UK Wage Growth Key to Long Term Sterling Strength

Market Analysis /
22 Feb 2018

The swings in Cable have yet again been crazy throughout today’s session as silly season continues for the dollar. This morning’s preliminary GDP numbers saw a slight miss, with the short-term sterling downside taking charge and moving the pair to test lows down at 1.3875. However, the dollar madness stepped back in, like it has for the rest of the week, with weakness prompting a rally to 1.3960’s.

The swings of the last couple of days have been brought on by a few different factors, mainly the central bank positions of both nations. The Fed minutes overnight pointed to the fact that we inflation was still a key sticking point on rates, despite a further rate hike in March showing 100% probability. The swings in the dollar are based on the pointing to and veering away from the prospect of four hikes this year. The current probability for four rate hikes in 2018 sits at 36 %, but every tick in this rate is leading to swings in the dollar.

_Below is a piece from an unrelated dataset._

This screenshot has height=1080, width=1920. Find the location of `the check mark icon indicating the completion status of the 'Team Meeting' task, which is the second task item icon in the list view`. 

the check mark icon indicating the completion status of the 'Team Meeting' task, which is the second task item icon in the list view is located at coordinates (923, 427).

On the other side of the coin has been a raft of UK news this week, with wages as one of the key drivers in any recovery the GBPUSD pair is making. After today’s UK GDP and the UK jobs report it seems that the wage data is going to be the front-runner for any market moves. Expectations are that wage growth in the UK, which came in at 2.5% ex-bonus, still below inflation, will rise above the 3% handle in coming months. This would greatly help the GBPUSD bulls, however, we must always be wary of the monumentally slow car crash that is Brexit. With constant meetings and rhetoric from both sides the risk of being whipsawed after a Brexit headline is quite high.